Border wall could divert millions in critical funding from Naval Weapons Station Seal Beach

Crews work on a ship at the Naval Weapons Station Seal Beach. The station’s construction project could be affected by Trump’s funding of a new wall at the U.S.-Mexico border.
(Gregg Smith)

President Trump’s plan to pull funding from military construction projects to pay for a wall along the U.S.-Mexico border could delay more than $139 million in critical infrastructure funding for U.S. Naval Weapons Station Seal Beach in Orange County, officials said.

The station’s needs include replacing a 60-year-old ammunition pier, dredging Anaheim Bay and constructing missile storage warehouses.

The installation’s strategic importance is expected to increase in coming years because the Navy plans to base 60% of its ships in the Pacific by 2020, up from 40% a decade ago, according to a Navy study.

Seal Beach’s primary missions are to store ordnance for the Navy and Marine Corps, load and unload ammunition and maintain weapons on warships departing San Diego.


At the request of Sen.
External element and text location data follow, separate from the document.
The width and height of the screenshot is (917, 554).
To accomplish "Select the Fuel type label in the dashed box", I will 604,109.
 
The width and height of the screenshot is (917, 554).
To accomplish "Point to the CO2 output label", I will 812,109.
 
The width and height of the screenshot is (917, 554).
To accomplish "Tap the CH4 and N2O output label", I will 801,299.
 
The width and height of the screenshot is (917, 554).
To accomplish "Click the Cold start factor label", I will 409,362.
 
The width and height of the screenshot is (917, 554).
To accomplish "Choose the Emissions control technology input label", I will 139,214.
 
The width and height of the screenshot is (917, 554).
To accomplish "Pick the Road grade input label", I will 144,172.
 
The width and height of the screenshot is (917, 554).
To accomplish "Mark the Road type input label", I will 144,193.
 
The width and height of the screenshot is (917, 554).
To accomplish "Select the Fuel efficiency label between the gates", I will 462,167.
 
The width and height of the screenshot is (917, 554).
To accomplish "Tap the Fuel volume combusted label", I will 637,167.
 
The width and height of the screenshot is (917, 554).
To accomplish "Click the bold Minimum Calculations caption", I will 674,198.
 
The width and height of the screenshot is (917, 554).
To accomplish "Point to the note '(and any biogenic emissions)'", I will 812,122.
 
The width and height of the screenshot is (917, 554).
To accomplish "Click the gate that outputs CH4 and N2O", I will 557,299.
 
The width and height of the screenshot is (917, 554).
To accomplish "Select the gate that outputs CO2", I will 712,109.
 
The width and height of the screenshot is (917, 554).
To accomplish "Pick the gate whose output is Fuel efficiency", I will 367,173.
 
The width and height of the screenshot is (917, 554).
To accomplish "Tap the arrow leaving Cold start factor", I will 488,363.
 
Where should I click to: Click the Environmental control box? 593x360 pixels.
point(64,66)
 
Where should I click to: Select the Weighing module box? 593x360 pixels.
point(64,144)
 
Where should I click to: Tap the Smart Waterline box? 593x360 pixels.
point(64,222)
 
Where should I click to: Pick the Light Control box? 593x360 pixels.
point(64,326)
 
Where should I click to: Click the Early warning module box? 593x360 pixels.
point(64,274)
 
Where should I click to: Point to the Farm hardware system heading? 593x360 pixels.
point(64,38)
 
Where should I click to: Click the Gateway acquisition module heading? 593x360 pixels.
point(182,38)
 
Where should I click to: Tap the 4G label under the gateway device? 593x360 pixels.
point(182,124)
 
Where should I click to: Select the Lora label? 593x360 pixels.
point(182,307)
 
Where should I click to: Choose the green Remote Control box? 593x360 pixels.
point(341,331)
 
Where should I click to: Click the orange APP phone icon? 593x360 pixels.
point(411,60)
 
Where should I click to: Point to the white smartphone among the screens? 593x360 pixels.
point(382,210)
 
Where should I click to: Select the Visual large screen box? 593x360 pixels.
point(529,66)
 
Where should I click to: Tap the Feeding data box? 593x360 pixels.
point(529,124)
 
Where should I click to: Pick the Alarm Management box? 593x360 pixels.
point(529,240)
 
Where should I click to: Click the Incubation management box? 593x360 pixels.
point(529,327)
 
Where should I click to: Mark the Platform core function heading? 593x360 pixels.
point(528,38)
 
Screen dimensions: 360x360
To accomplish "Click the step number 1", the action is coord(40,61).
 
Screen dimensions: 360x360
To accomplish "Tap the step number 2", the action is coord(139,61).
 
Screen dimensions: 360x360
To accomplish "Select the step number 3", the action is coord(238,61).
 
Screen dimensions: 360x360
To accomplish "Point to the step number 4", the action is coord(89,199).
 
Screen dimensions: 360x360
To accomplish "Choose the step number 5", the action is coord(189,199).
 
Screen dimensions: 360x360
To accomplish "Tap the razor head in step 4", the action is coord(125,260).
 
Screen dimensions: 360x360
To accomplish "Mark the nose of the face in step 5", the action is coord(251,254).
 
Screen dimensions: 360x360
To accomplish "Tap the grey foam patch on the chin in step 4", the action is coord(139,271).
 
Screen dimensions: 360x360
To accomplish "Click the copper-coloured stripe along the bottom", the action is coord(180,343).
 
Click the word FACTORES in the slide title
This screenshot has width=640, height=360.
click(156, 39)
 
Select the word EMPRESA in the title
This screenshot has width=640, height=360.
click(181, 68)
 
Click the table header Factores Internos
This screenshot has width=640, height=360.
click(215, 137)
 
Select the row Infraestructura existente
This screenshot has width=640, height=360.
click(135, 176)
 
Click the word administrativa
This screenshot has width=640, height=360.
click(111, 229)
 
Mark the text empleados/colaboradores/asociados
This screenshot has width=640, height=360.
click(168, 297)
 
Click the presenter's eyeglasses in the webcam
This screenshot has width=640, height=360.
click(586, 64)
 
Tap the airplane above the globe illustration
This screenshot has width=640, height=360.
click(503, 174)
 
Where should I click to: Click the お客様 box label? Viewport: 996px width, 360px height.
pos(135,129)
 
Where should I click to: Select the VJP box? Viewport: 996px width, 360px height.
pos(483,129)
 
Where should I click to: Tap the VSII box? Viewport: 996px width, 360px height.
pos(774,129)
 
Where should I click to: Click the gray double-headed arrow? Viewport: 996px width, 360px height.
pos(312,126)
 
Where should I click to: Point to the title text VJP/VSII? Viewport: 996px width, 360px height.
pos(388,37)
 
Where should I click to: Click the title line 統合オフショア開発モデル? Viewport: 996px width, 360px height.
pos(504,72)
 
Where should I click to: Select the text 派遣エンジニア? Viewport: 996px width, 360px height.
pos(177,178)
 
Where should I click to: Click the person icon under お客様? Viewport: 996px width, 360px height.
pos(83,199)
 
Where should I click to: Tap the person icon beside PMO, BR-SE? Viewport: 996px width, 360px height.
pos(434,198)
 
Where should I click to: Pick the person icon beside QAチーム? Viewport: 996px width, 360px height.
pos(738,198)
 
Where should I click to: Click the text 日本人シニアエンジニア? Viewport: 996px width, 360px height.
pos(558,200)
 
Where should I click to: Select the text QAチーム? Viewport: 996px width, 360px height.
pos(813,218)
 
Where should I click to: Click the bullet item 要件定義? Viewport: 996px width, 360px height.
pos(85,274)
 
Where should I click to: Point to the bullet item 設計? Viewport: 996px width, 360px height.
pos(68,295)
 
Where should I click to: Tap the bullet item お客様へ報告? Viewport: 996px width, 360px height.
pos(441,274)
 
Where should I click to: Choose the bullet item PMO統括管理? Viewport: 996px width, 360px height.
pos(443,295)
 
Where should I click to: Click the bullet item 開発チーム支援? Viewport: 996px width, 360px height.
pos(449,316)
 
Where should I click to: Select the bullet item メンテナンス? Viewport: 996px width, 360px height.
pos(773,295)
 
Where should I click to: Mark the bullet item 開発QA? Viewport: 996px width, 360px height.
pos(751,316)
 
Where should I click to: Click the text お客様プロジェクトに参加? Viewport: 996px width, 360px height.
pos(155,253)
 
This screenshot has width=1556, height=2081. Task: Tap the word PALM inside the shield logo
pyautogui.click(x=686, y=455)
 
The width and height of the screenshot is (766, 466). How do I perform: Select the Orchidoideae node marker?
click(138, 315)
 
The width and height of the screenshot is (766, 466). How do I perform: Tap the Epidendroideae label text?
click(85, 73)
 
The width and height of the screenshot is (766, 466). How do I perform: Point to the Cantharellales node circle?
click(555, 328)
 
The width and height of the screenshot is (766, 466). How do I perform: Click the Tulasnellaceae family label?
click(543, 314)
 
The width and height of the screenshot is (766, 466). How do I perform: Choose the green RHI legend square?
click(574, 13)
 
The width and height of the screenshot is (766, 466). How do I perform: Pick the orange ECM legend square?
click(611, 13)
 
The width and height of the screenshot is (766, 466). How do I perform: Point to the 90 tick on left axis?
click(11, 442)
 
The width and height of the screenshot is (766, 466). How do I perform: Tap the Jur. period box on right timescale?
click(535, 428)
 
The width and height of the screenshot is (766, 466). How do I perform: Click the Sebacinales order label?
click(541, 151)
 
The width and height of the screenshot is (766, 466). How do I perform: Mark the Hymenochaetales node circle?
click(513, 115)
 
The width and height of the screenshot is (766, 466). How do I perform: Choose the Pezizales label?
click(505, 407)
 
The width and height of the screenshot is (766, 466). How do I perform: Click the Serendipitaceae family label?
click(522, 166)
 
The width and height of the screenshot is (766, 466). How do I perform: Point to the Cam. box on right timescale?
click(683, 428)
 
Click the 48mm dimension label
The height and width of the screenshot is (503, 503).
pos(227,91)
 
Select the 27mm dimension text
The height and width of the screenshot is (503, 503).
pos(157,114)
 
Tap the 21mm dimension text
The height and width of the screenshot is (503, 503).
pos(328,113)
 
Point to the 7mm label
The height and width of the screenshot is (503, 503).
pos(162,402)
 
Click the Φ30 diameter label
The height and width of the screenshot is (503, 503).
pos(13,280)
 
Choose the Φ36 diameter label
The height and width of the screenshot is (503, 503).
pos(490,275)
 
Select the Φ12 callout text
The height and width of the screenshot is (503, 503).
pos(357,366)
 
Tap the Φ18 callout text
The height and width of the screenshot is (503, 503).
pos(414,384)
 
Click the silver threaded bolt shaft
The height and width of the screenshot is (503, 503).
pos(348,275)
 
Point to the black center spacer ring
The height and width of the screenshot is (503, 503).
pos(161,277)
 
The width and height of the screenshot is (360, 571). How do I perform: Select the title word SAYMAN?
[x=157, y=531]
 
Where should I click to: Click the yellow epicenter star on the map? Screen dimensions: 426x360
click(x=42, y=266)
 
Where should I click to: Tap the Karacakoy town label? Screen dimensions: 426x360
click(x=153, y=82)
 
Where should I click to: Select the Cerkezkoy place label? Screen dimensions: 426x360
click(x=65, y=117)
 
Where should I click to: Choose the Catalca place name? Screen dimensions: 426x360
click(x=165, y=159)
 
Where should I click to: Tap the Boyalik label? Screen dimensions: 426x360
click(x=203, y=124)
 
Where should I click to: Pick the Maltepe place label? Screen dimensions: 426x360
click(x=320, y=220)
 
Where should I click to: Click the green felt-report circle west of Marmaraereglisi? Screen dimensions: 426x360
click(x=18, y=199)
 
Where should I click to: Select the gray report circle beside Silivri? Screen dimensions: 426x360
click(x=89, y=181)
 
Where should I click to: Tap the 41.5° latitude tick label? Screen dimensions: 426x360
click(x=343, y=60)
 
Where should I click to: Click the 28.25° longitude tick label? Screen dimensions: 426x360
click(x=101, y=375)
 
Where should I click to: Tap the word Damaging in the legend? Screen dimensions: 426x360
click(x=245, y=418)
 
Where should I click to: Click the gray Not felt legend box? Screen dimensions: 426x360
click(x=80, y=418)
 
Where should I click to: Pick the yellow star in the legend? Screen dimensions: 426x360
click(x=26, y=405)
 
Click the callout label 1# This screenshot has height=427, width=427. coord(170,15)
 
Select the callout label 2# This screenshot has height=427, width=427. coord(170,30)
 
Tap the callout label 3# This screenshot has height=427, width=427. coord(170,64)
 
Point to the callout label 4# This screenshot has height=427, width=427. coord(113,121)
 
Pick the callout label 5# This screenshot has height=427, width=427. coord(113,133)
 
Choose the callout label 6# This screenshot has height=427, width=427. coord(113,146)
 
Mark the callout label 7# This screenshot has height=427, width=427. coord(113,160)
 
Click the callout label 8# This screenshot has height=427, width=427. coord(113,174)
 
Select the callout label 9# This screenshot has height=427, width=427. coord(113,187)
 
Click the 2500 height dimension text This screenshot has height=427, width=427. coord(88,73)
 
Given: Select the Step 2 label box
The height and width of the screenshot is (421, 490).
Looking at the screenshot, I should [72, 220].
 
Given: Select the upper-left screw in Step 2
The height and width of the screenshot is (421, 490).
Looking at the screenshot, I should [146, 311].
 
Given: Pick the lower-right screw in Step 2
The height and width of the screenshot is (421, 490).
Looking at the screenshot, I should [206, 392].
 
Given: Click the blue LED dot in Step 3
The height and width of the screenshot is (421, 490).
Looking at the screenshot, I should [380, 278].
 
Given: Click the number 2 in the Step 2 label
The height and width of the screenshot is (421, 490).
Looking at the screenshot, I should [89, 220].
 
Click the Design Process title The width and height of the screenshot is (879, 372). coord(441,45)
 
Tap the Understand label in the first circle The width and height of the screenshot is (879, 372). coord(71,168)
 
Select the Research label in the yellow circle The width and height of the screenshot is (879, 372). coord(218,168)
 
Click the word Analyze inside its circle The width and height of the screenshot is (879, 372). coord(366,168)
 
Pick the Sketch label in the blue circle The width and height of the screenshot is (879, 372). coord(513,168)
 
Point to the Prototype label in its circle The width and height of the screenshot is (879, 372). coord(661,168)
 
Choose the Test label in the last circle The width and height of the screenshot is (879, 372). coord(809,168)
Jack Reed (D- R.I.), the Joint Chiefs of Staff released a list of military construction projects this week that could be used as funding sources for the border wall. Seal Beach’s earmarked funding was listed as an eligible source.

Gregg Smith, public affairs officer for the weapons station, said the base’s construction funds had only been identified as a potential source of border wall funding.

“Especially knowing that, it would definitely not be appropriate for me to speculate on potential impacts to the base or the Navy at this time,” he said.

U.S. Rep. Harley Rouda (D-Laguna Beach), whose district includes Seal Beach, wrote in a statement that Trump chose to veto a congressional resolution terminating his border emergency, defying the consensus of both parties in the House and the Senate.


“I will not sit still and let the president raid hundreds of millions from California disaster relief funding, and put $139 million more in military construction projects for Seal Beach’s brave service members and their families on the chopping block,” Rouda wrote.

The replacement of the ammunition pier is considered vital by the Navy because the pier was built prior to modern earthquake standards, and a major seismic event could halt operations.

Dredging Anaheim Bay and reconfiguring the turning basin will allow Seal Beach to serve larger amphibious assault ships, which currently have to be resupplied at sea by Marine Corps helicopters off Camp Pendleton.

To allow vehicles to access the new wharf, the Navy will build a causeway across the east side of the bay and create an entirely new public navigation channel for Huntington Harbour.


The Navy currently closes Anaheim Bay to public boating traffic while ships are entering or leaving the base.

The new navigation channel will eliminate the need for such closures, which can last for about an hour and a half, said Paul De Graw, commodore of the Huntington Harbour Yacht Club.

“The yacht club was excited about the option that they came up with because it separates the harbor from the naval base,” De Graw said. “The members of the yacht club would be disappointed if the project didn’t go through.”

It’s unclear when the Trump administration would tap specific military construction projects for funding and how it long it would take to restore funding to those projects.


If the Navy decides to move ahead with funding Seal Beach on schedule, construction crews could break ground later this year or in 2020.